Material for this task
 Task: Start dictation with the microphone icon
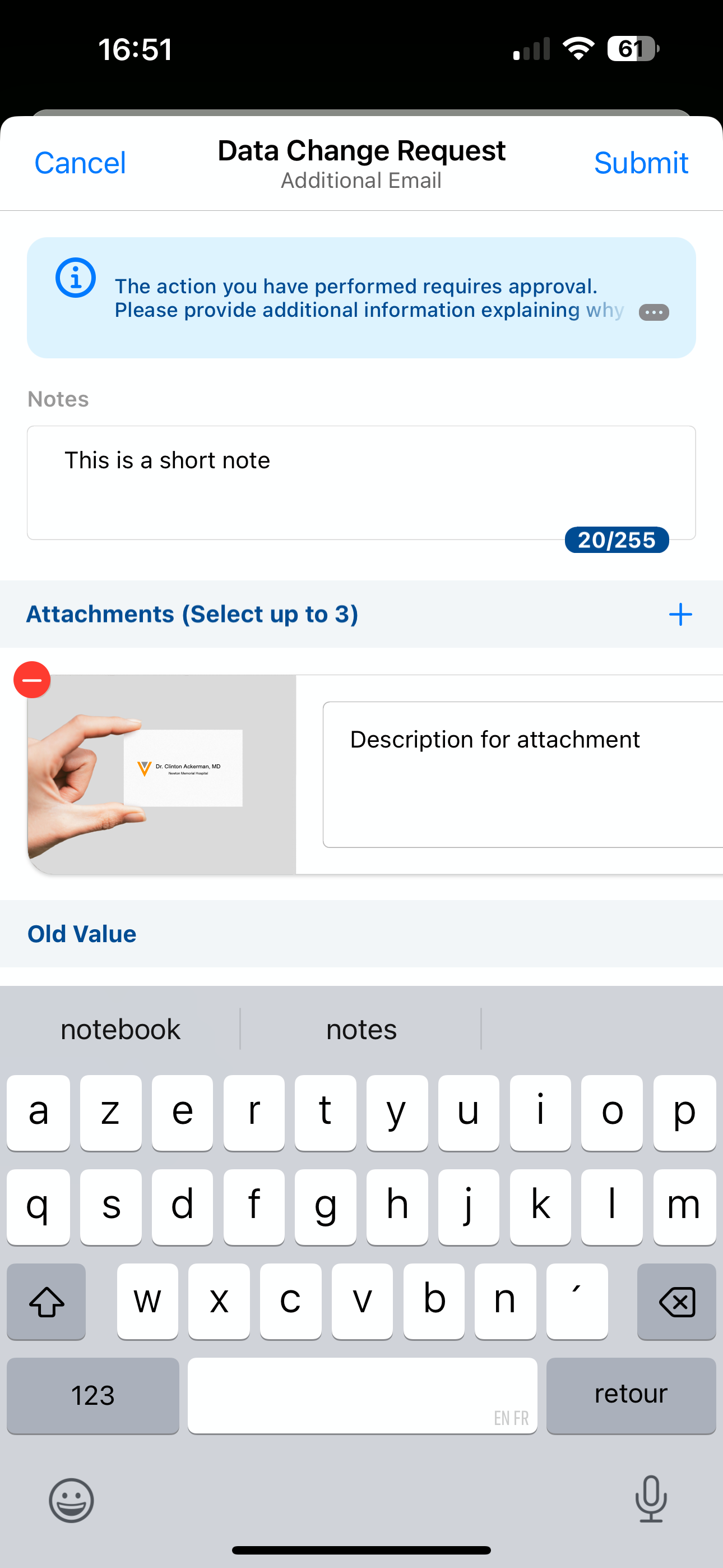coord(651,1498)
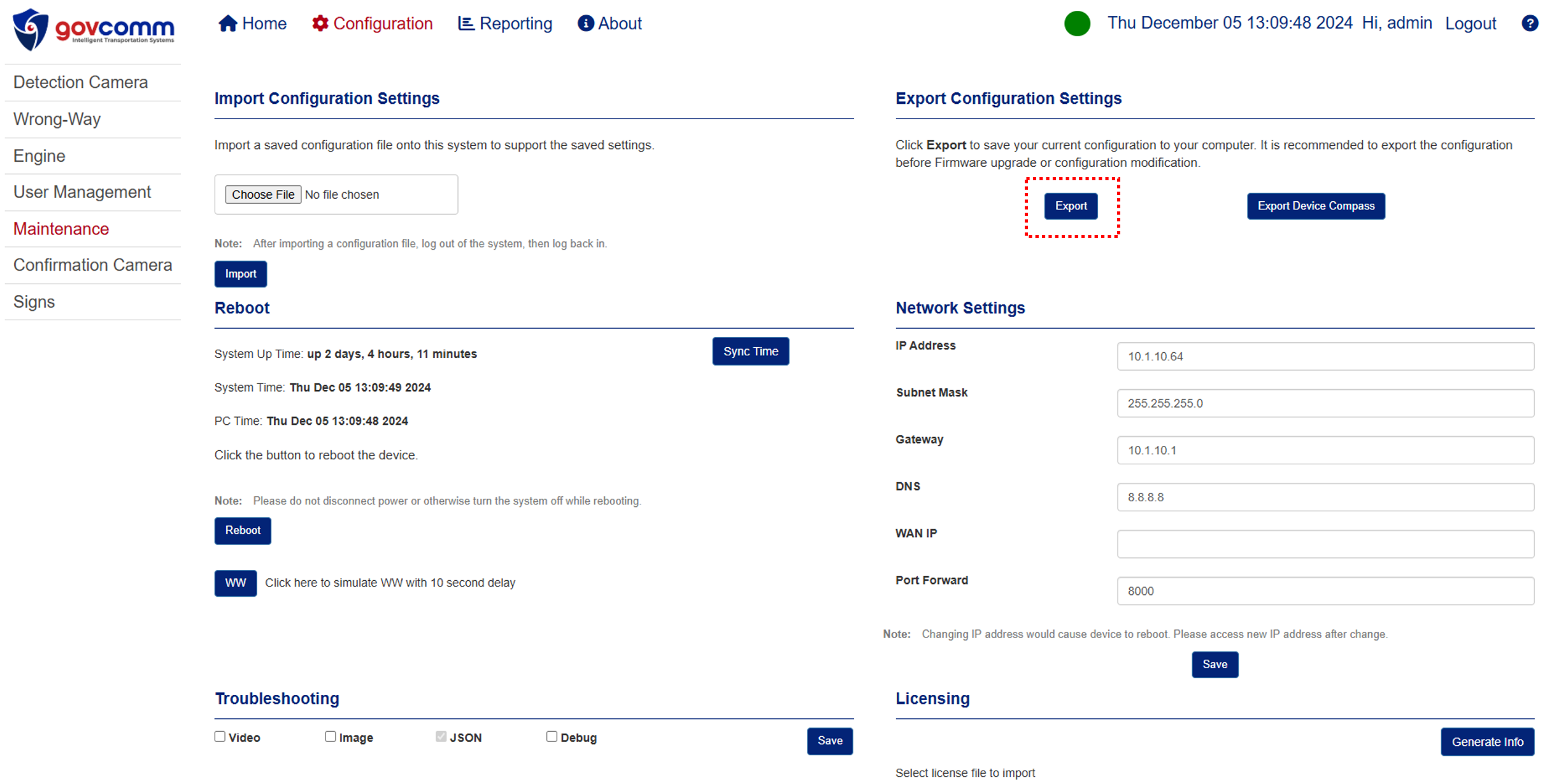Open the User Management sidebar section
The height and width of the screenshot is (784, 1554).
tap(82, 192)
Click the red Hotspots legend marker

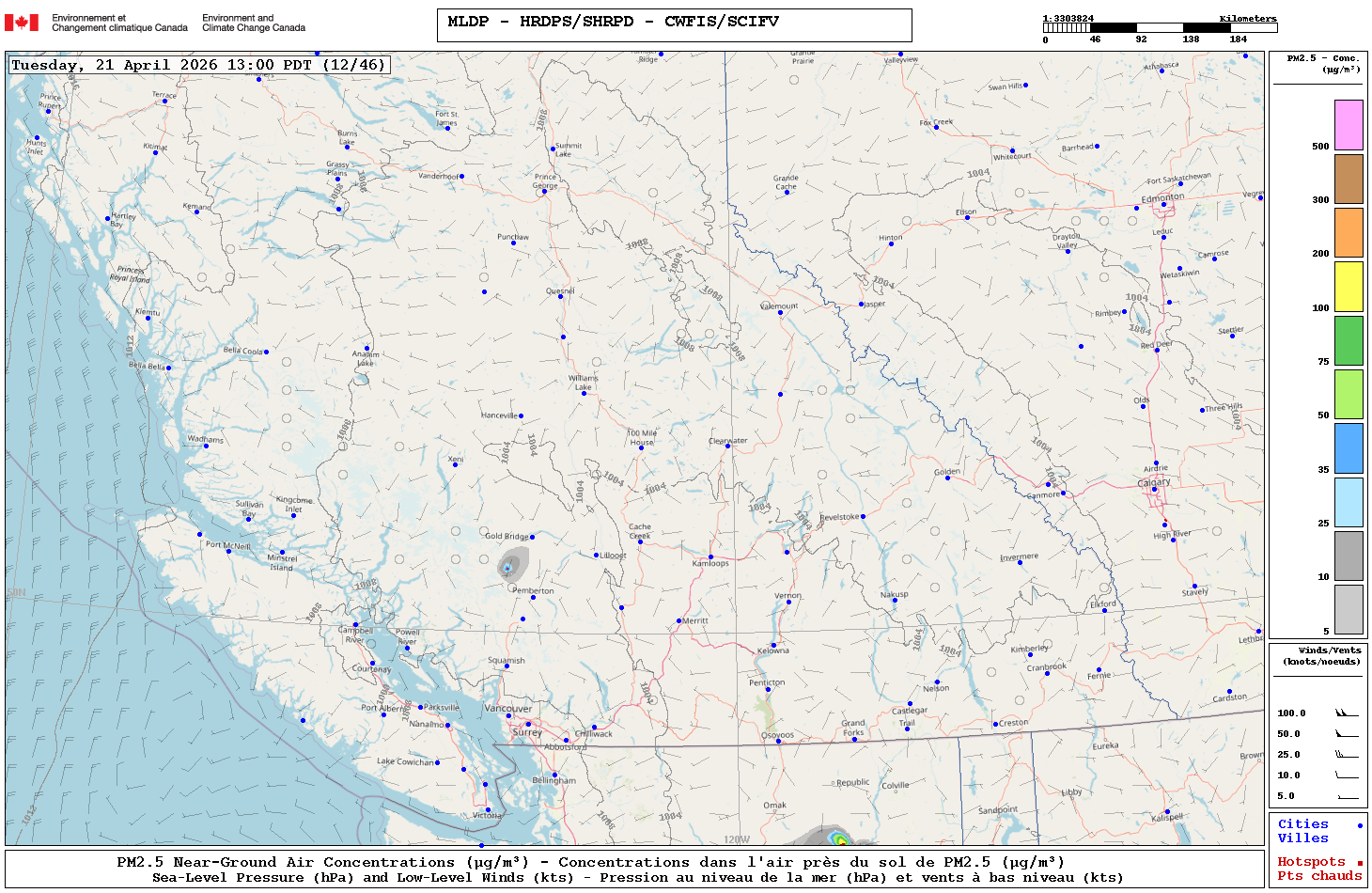coord(1359,863)
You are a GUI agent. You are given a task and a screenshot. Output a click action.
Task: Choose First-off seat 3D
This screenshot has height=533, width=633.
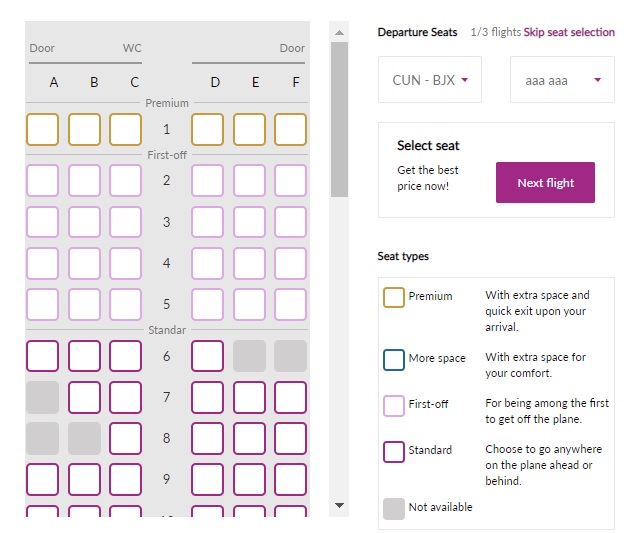pos(208,222)
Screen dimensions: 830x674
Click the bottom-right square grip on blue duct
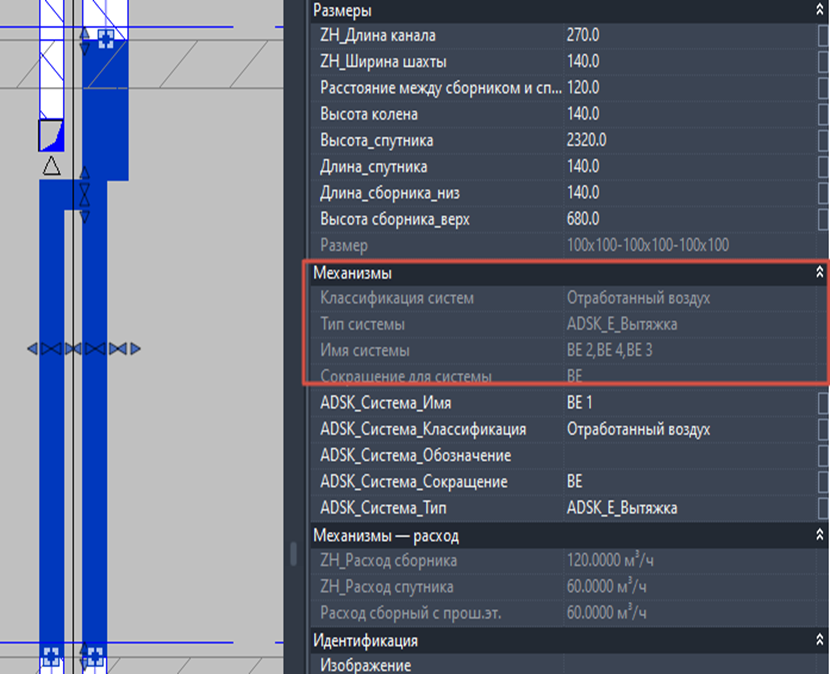(x=95, y=655)
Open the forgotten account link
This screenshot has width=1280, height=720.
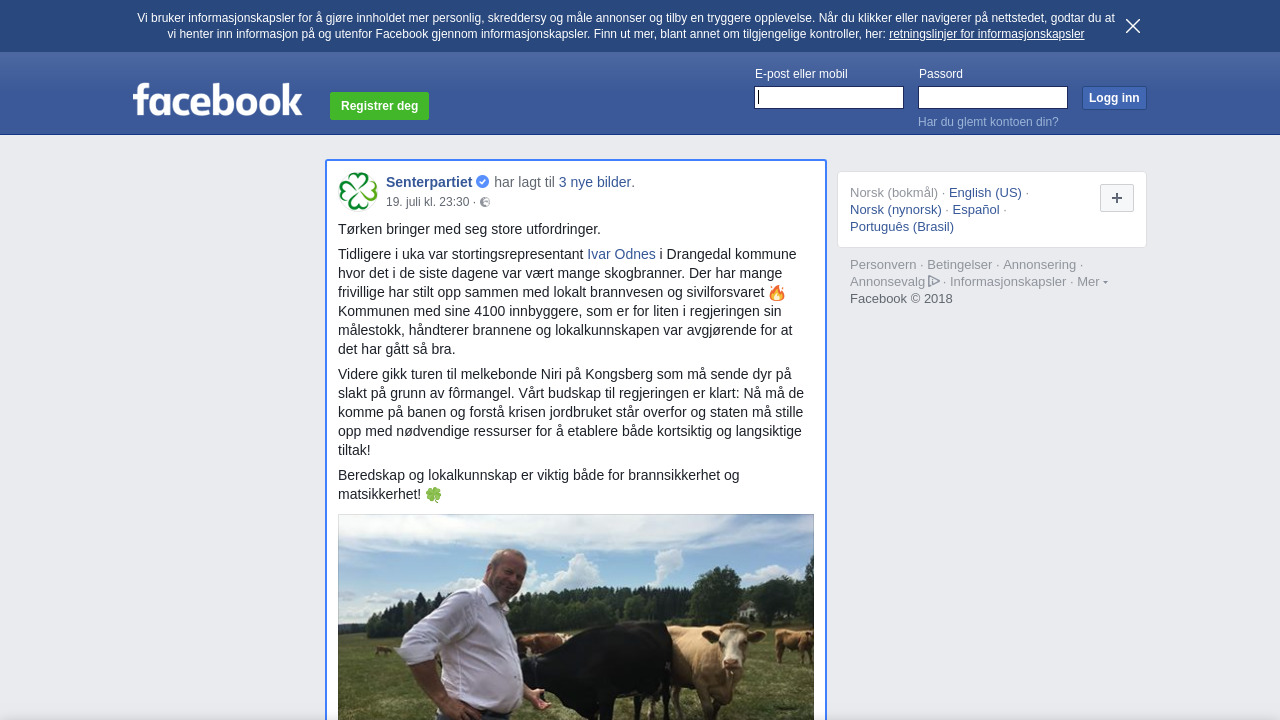click(x=988, y=122)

Task requirements
List the data as numbered lines, running from the line that contains "Open the forgotten account link" through the end of the data. Skip blank lines and leave the pictures out.

The result
1. Open the forgotten account link
2. This screenshot has width=1280, height=720.
3. click(x=988, y=122)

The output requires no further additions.